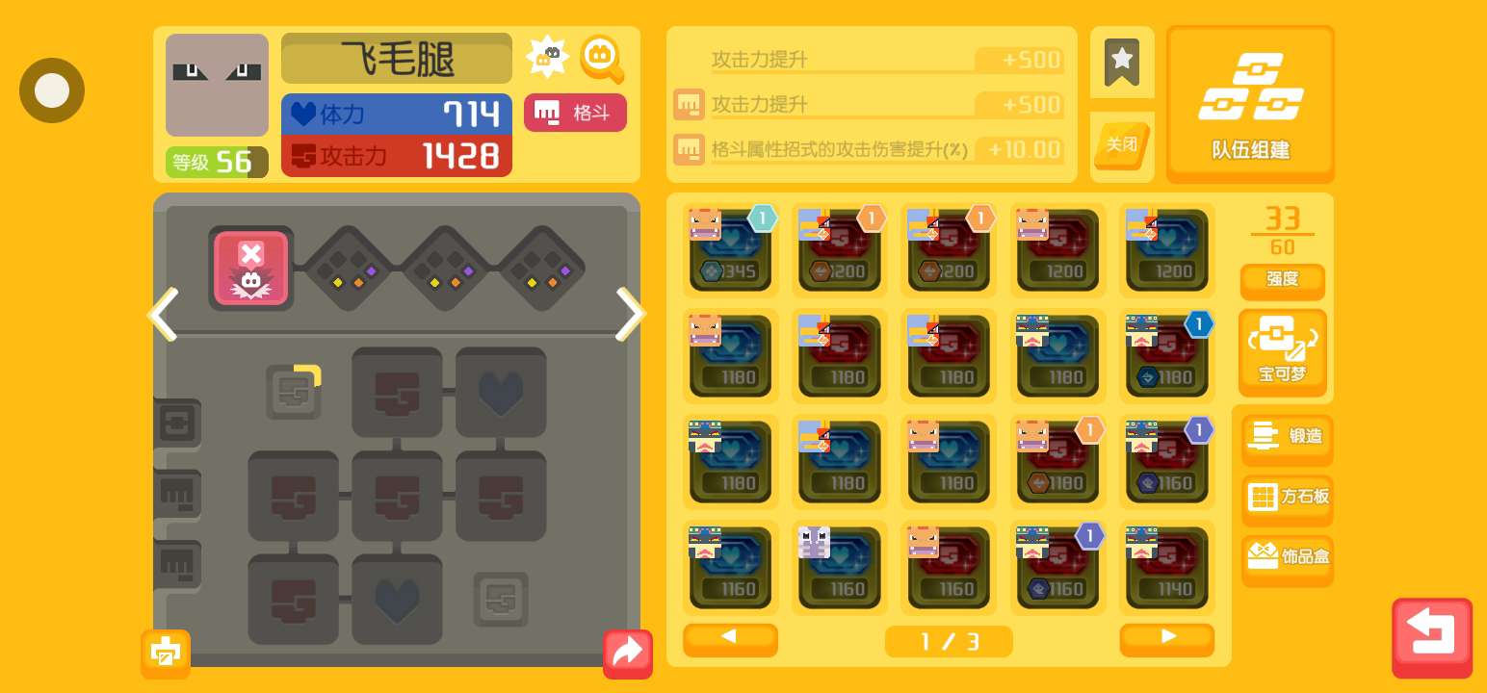Switch with the 宝可梦 swap button
Viewport: 1487px width, 693px height.
pyautogui.click(x=1283, y=352)
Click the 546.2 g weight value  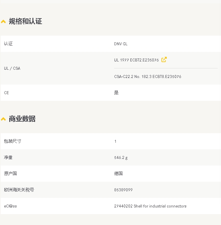(121, 158)
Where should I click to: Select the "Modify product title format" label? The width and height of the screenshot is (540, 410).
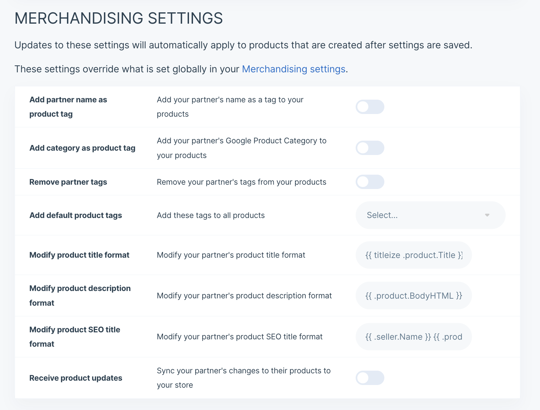pyautogui.click(x=79, y=255)
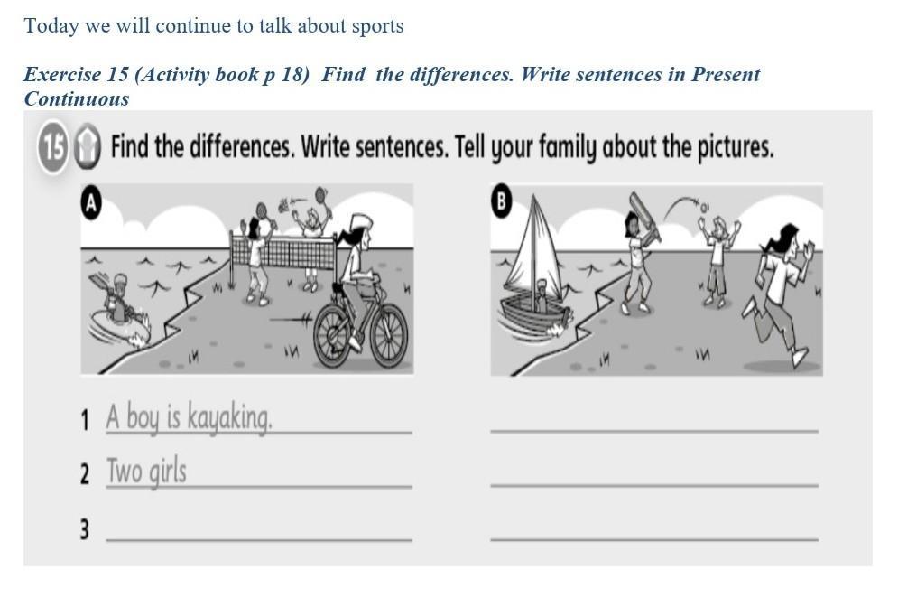Click the line reading 'A boy is kayaking.'
Viewport: 898px width, 607px height.
pos(190,418)
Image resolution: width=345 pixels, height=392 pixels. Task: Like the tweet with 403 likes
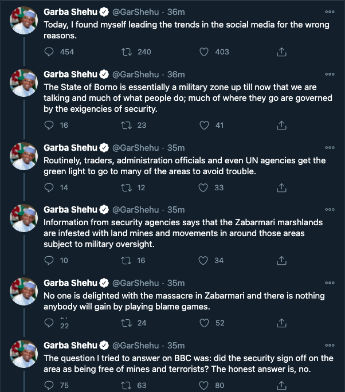[204, 52]
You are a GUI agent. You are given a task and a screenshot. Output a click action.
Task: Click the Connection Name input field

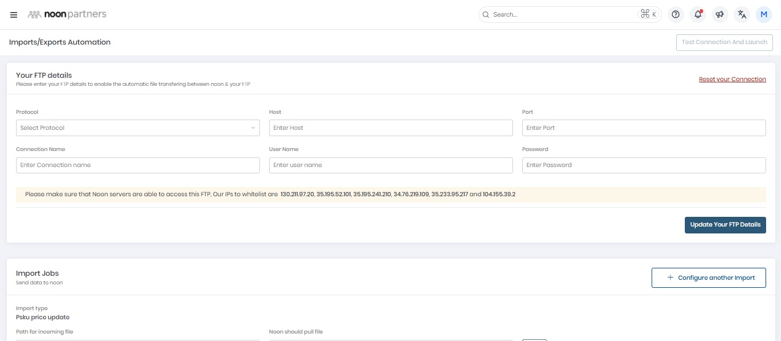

□ □ □ □ □

- _DESCRIPTION OF THE TASK_: Your answer must be the lines from the line containing "You are a GUI" through the final line of the data, written out exactly, both ends included and pictures left out.

- _THE ANSWER_:
You are a GUI agent. You are given a task and a screenshot. Output a click action.
Task: Click the Connection Name input field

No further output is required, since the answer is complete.